> [ENTRIES PROVIDED]:

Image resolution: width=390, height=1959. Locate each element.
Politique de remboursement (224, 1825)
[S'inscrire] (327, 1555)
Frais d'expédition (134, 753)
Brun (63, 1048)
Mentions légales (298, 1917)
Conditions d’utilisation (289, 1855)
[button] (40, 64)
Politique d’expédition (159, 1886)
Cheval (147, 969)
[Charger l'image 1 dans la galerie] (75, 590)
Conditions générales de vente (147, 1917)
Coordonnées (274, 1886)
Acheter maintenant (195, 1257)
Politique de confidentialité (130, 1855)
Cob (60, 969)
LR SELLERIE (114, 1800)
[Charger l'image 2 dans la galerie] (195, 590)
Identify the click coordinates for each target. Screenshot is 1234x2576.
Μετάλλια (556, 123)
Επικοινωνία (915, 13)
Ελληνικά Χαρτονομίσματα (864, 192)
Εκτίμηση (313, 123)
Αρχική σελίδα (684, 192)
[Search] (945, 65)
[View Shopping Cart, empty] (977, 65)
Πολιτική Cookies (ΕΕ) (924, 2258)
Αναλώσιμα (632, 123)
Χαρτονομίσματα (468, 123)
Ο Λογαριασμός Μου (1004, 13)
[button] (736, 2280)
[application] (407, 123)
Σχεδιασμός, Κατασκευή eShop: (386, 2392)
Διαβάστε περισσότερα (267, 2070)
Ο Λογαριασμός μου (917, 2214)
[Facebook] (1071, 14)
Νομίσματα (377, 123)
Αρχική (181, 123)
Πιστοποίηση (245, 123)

> [WHAT YOU HAVE TO DO]: Return, from the data above, each line in which the string "expédition" appears.

> [SOLUTION FOR THIS EXERCISE]:
Frais d'expédition (134, 753)
Politique d’expédition (159, 1886)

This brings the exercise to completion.